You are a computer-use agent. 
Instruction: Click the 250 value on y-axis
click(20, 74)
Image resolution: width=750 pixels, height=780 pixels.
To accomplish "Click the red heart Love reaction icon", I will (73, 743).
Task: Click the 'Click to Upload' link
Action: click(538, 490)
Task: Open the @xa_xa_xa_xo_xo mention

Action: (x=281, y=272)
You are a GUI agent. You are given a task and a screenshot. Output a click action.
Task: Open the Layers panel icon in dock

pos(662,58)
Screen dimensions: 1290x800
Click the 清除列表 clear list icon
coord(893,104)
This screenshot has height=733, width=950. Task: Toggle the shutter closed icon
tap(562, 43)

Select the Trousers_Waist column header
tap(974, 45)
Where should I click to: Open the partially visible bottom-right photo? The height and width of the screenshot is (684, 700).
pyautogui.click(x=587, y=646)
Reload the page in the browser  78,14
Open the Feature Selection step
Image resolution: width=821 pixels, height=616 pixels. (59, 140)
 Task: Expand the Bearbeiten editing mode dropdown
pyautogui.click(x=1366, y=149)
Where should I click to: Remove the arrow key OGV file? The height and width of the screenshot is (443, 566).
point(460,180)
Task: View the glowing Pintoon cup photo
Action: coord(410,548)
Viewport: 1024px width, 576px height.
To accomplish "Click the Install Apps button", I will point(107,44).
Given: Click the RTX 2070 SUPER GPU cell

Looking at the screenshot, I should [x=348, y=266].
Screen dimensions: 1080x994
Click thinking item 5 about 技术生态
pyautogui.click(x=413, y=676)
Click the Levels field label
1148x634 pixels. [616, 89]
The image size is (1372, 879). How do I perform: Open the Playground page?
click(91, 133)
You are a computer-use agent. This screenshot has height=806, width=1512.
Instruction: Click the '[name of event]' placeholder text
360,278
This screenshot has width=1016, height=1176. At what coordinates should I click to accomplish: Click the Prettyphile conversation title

### Written task
Show each line of the data above that contains the word "dimensions", treating uppercase and lowercase letters as different.

### Task answer
Screen dimensions: 1290x800
Screen dimensions: 1080x994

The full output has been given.